▸ **Data**
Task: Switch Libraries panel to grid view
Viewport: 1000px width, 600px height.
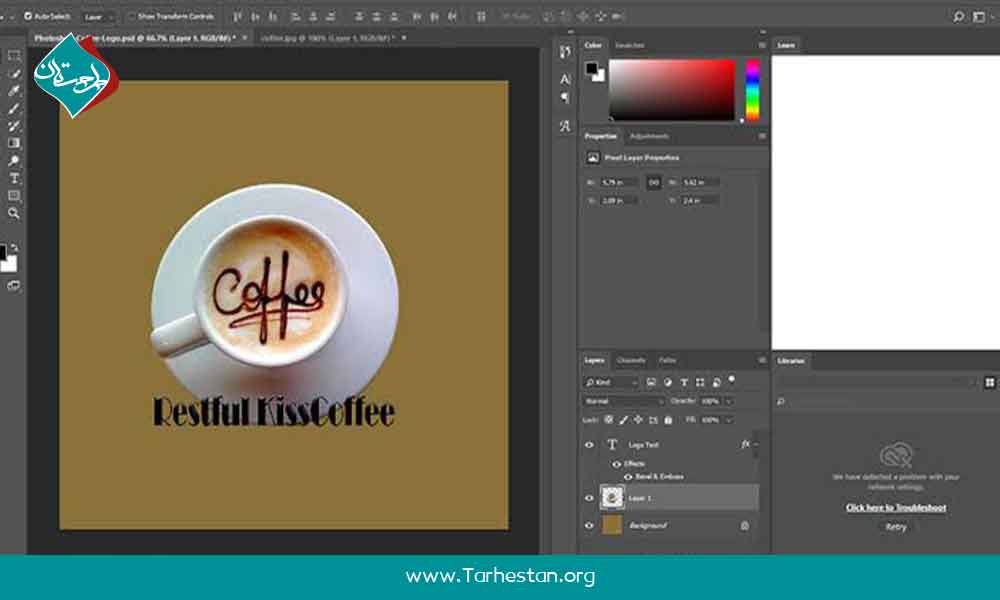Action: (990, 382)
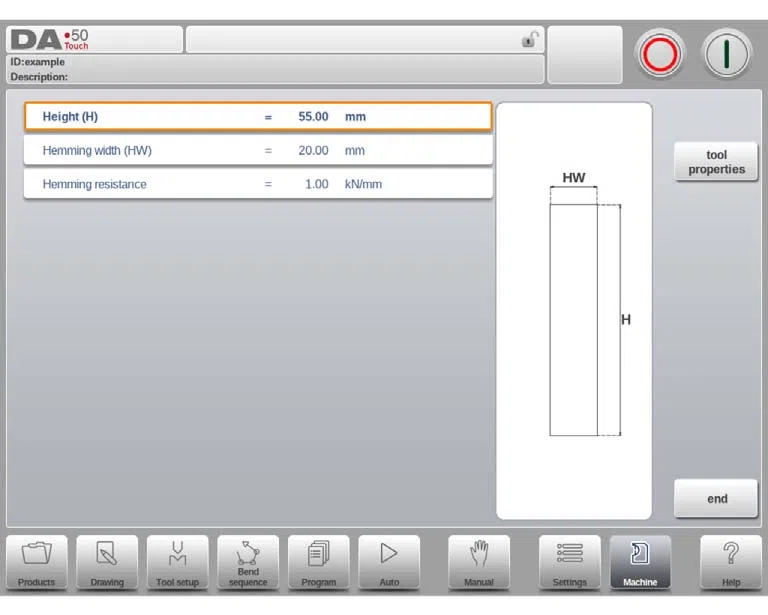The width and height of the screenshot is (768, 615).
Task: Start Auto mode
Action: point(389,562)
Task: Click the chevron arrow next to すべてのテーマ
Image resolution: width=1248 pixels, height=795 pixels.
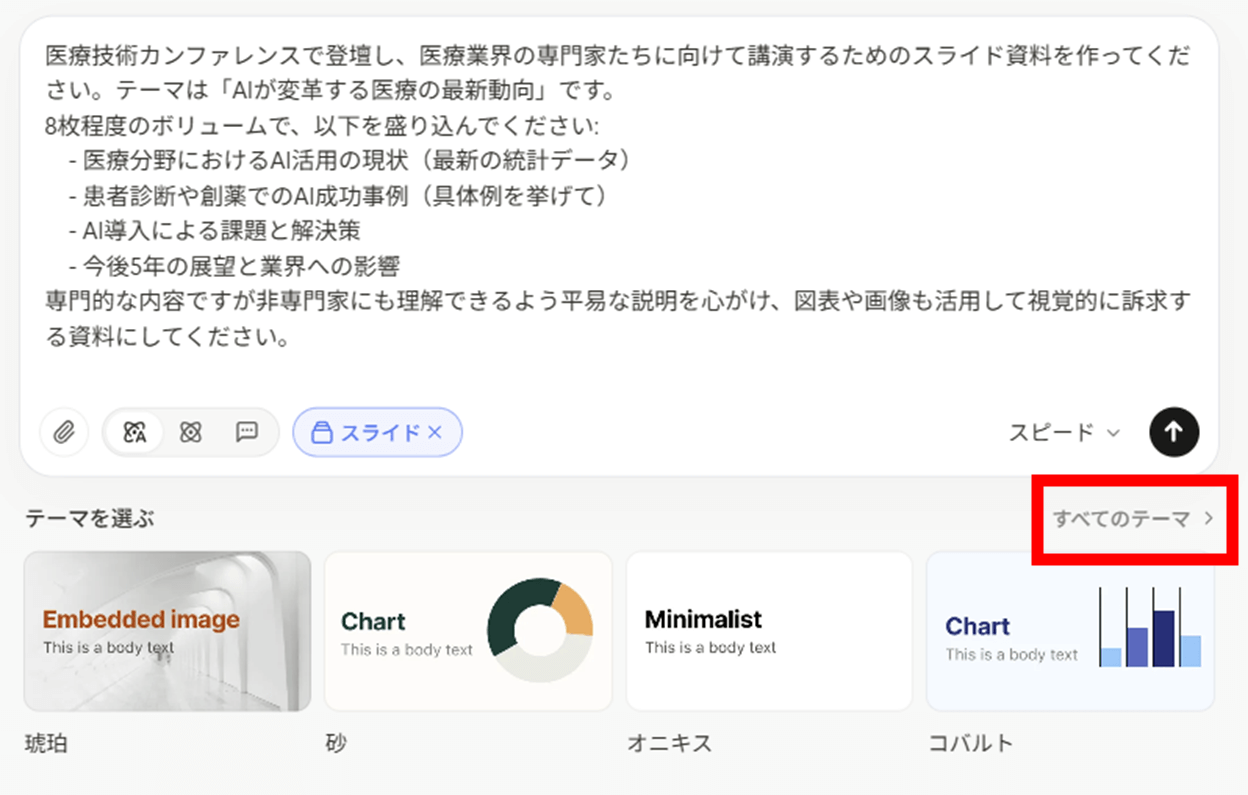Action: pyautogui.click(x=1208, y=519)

==

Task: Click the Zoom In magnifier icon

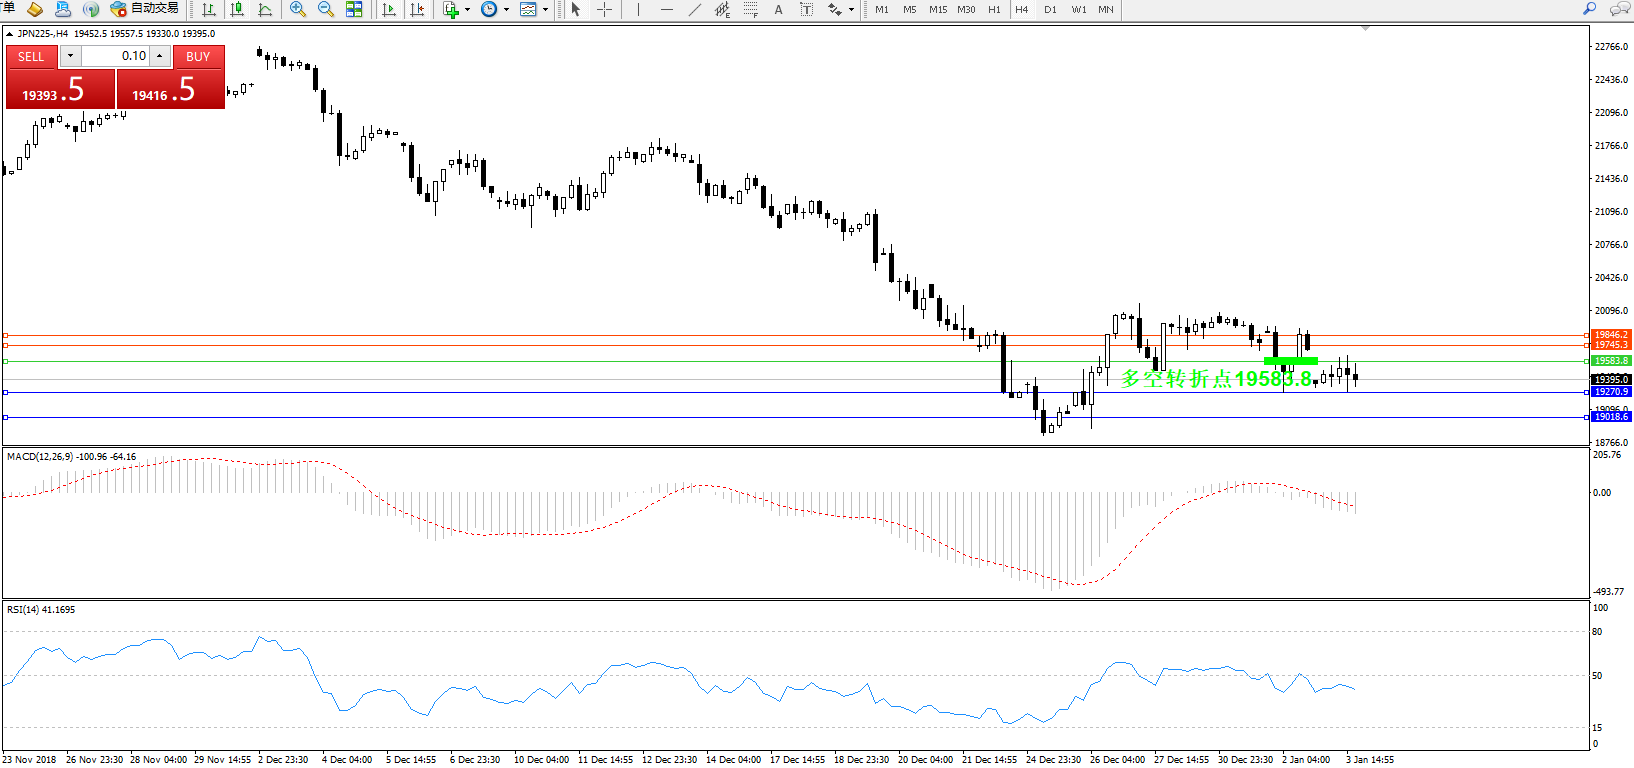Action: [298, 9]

▸ **Task requirements**
Would you please reproduce the entries above, starting at the line with "Task: Switch Libraries panel to grid view" and stopping after the line with "Task: Click the chevron arrow next to すべてのテーマ"? Omit any pictures.

▸ **Task answer**
Task: Switch Libraries panel to grid view
Viewport: 1000px width, 600px height.
Action: (990, 382)
The width and height of the screenshot is (768, 615).
Task: Start Auto mode
Action: point(389,562)
Task: Click the chevron arrow next to すべてのテーマ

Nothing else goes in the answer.